I've only been involved in one construction planning project (coincidentally though, it was for a small hockey rink). So I make no claim to any expertise. But before we could even get off the ground, we needed environmental impact assessment, energy usage estimates, parking layouts, traffic remediation studies, plans for how we were going to integrate traffic into the city's upcoming metro project, etc, etc, etc. And that was for only a 50 seat rink, on a pre-existing commercial site. I get that there is a lot of legwork.
Which is why it seems very odd that the Flames are most of a decade into a billion dollar project, and they're at the stage of "We want to put a stadium in the west village." Massive environmental remediation project which will cost hundreds of millions of dollars? Not part of the plan yet. Parking for tens of thousands of people? No parking. Infrastructure impact of dropping an 80,000 person facility into the downtown of a major city? They don't anticipate any infrastructure impact. Does the city even want an arena, which will cost them hundreds of millions of dollars, be built on city land, be under their ownership, and have significant property tax implications? Don't know, we haven't really asked them yet.
18 years seems like a perfectly reasonable time frame to me for a project this big. But we're still at the stage of not even knowing whether the proposed owner actually wants to own it.
I wasn't expect all the i's to be dotted and t's crossed. But I was expecting an announcement about how the City and the Flames are hoping to get a new arena built, and what the scope of it is, and that they are working together towards an agreement based on some proposed framework which they've been hammering out for several years. Not "Here's a vague idea, it'll cost about a billion dollars but we don't have any realistic cost estimates yet.
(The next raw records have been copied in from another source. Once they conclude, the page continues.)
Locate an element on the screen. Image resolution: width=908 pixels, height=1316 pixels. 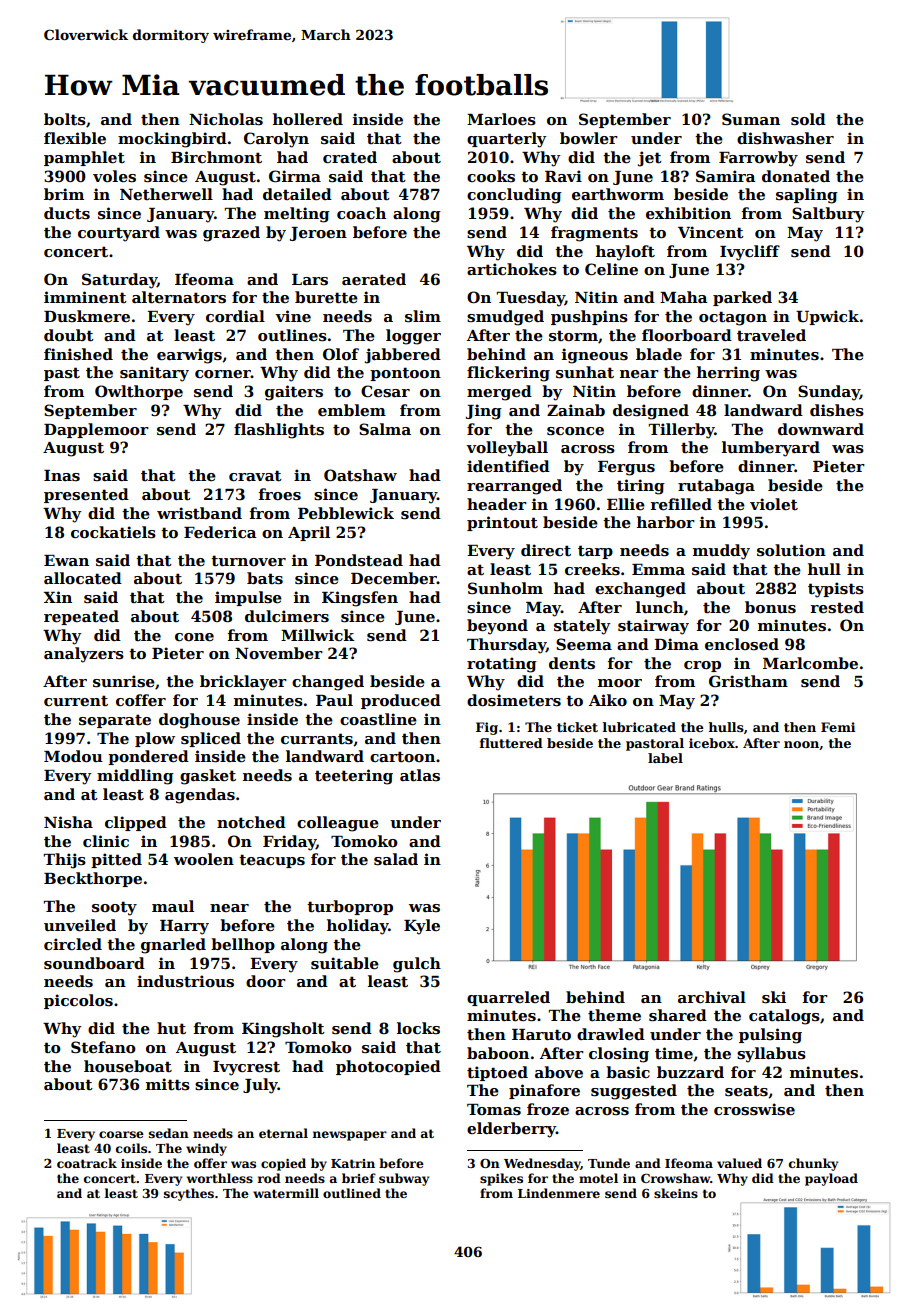
sapling is located at coordinates (807, 196).
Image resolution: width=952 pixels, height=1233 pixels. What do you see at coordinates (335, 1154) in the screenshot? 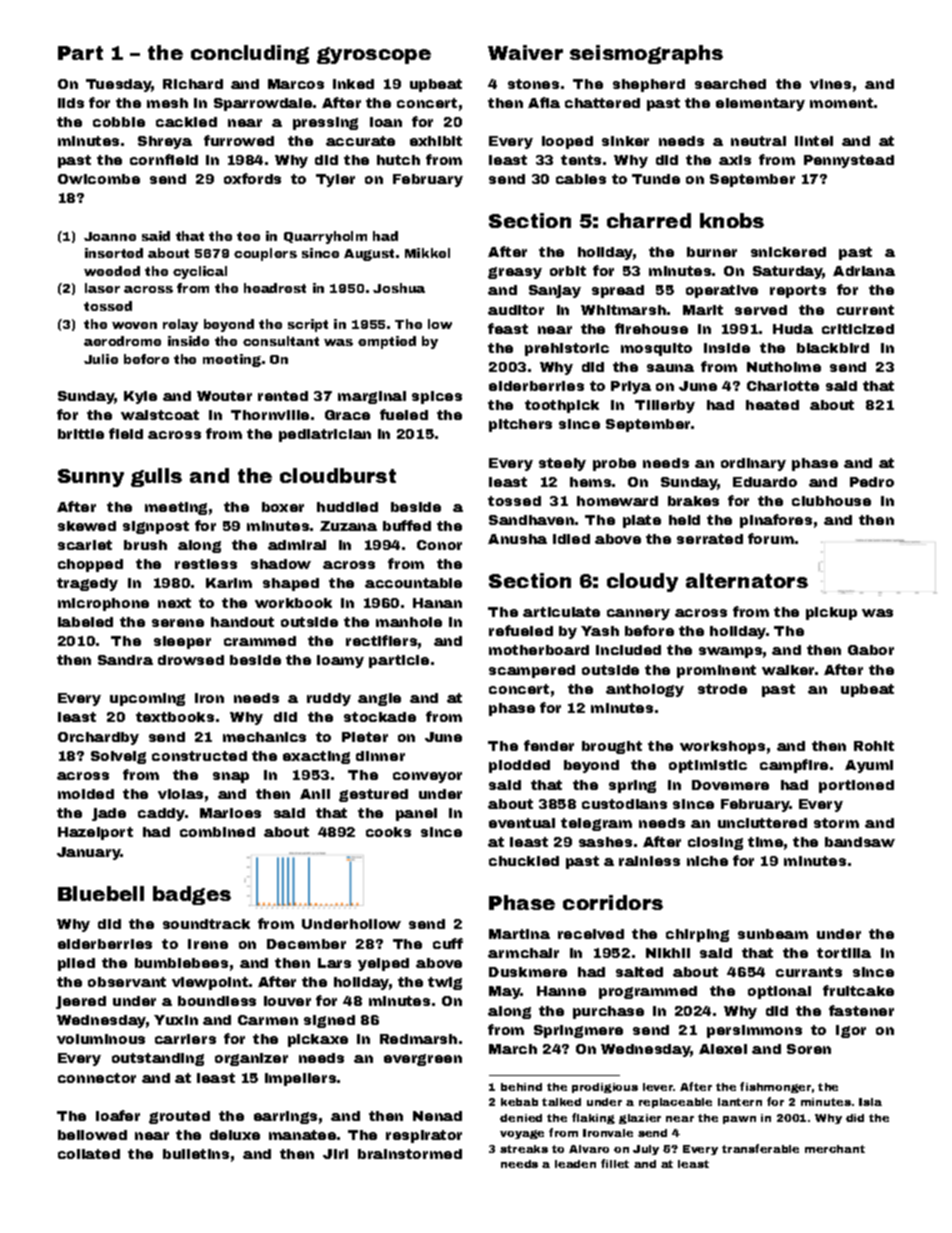
I see `Jiri` at bounding box center [335, 1154].
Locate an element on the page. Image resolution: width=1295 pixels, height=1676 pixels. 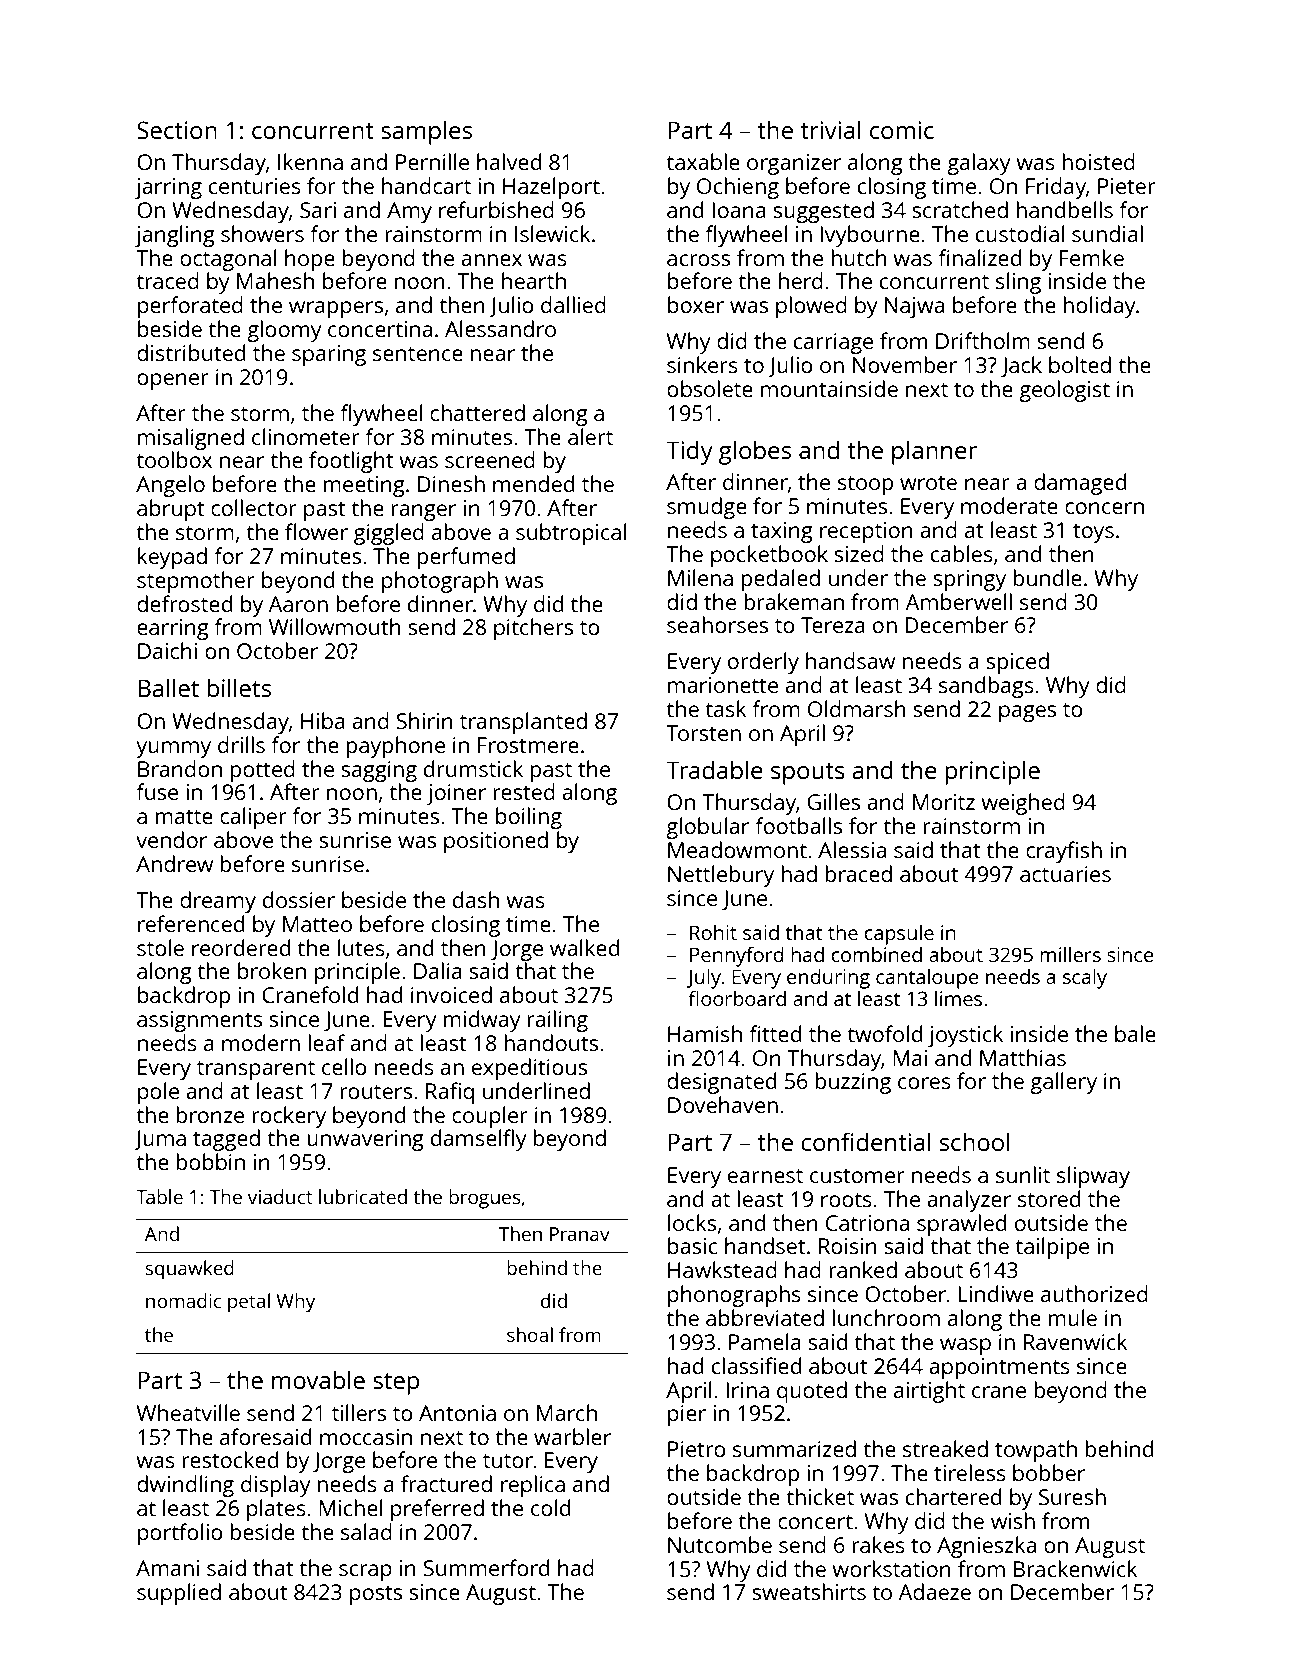
millers is located at coordinates (1070, 954).
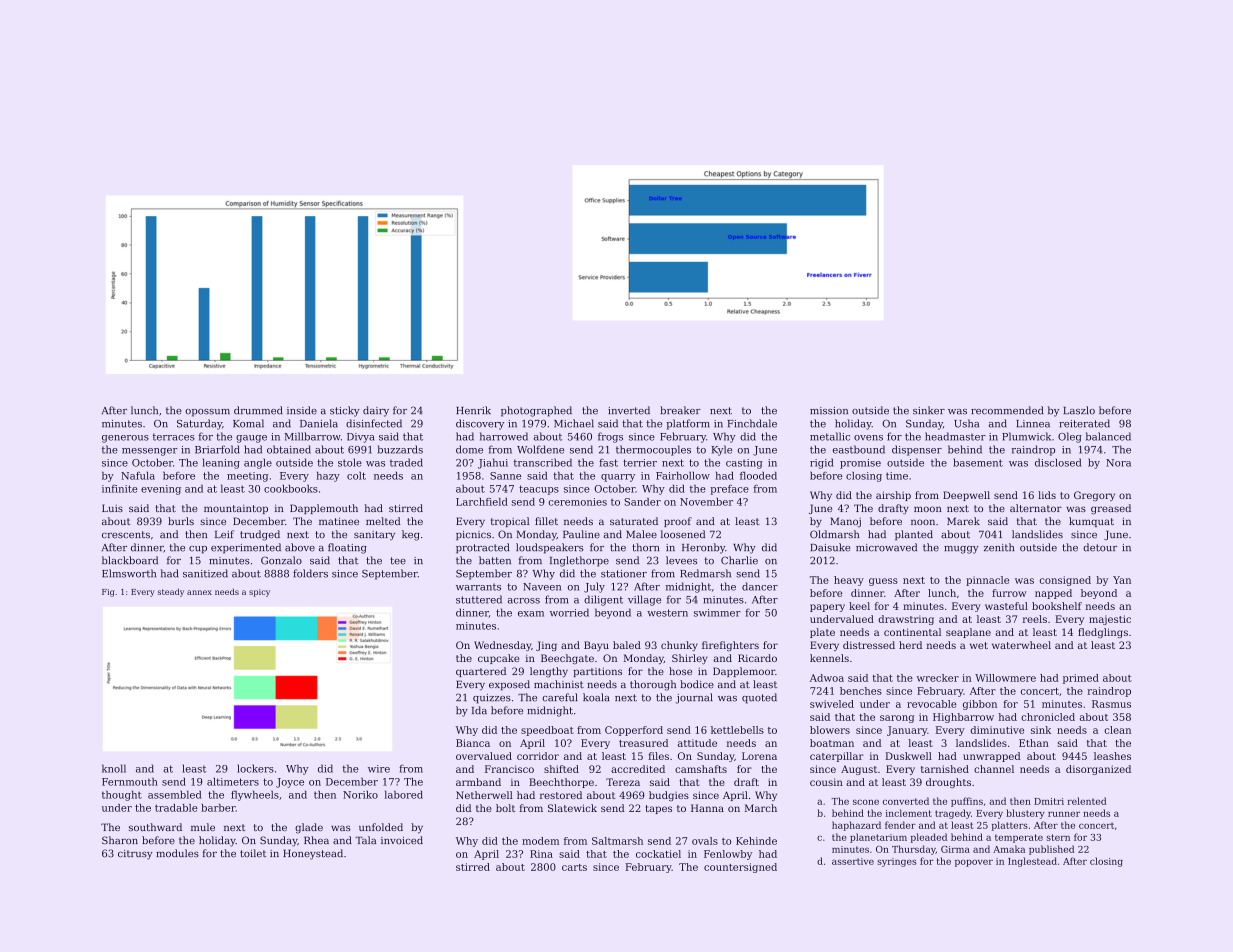  I want to click on obtained, so click(289, 449).
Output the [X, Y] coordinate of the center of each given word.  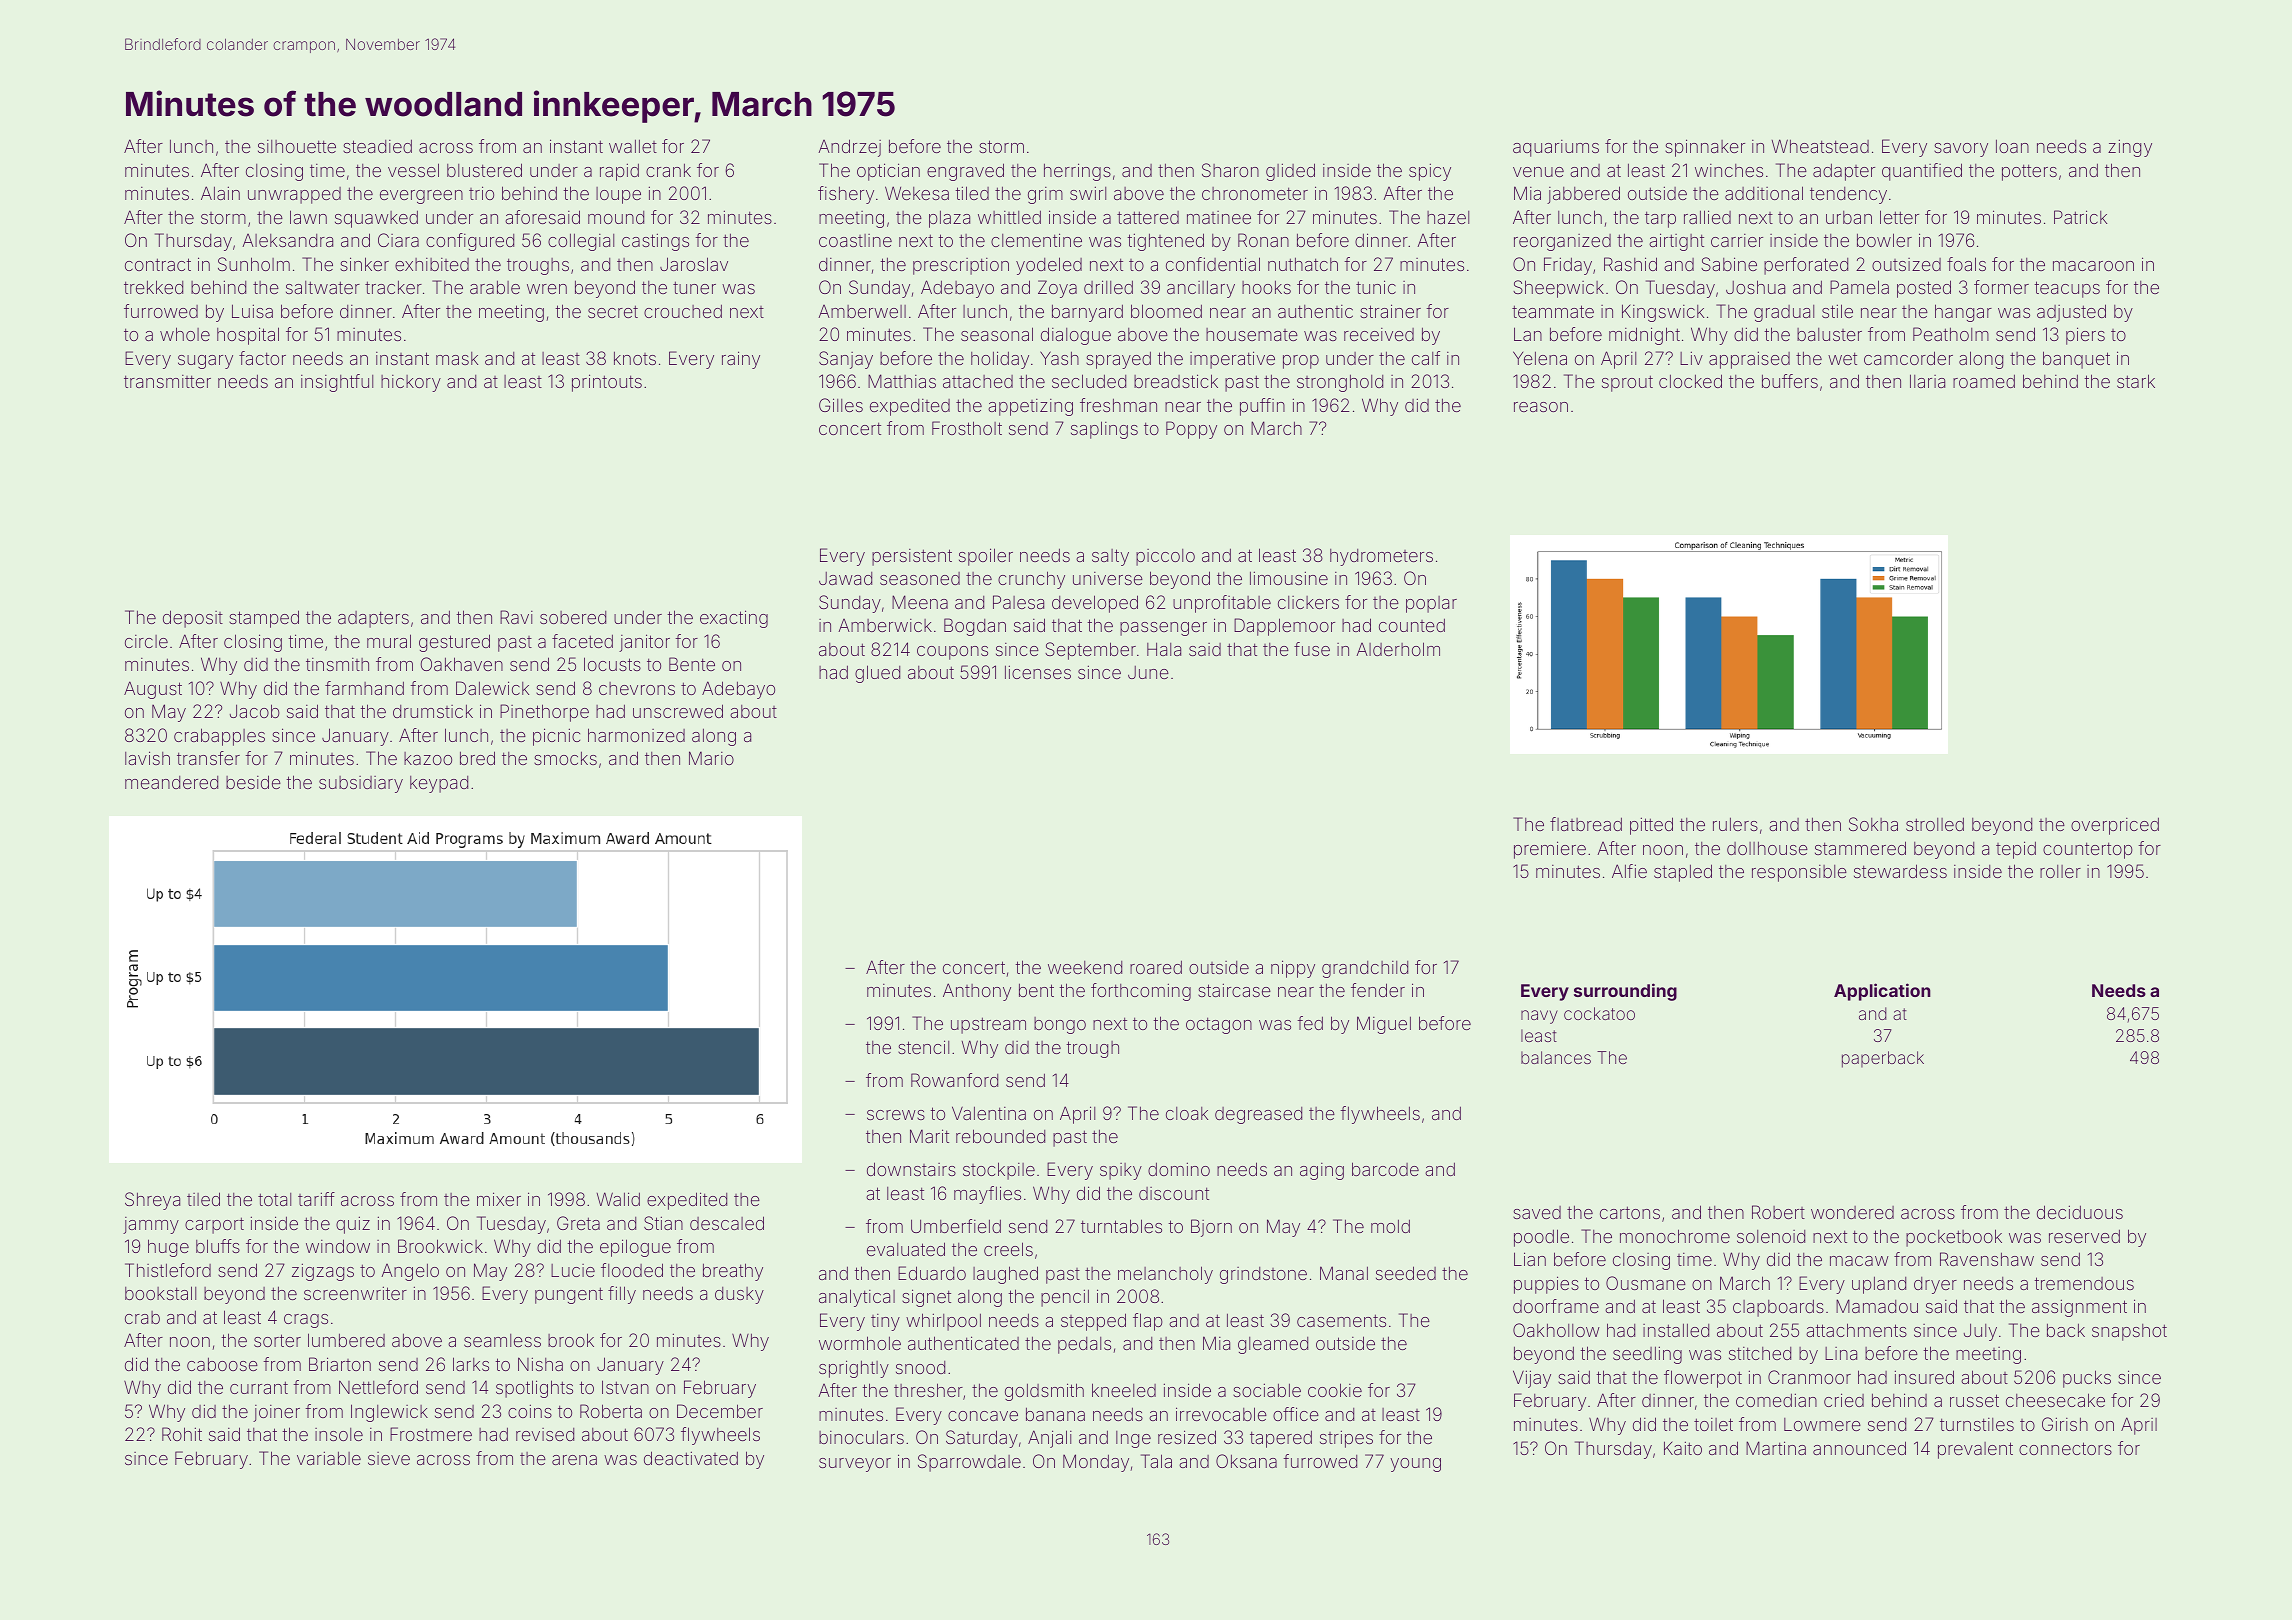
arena [574, 1460]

There is no Plan B, so take it or leave it", with the mayor's office replying "There's no money for this, it's not in our plans, and we're not committing to anything".
Maybe the Flames have done all this legwork, and are just keeping it close to the vest for negotiating purposes, but Nenshi pretty explicitly said: "This project was announced, frankly, without all of the homework being done". Which is the view from where I sit too. And it's pretty clear that the city did not have a major hand in the concept either.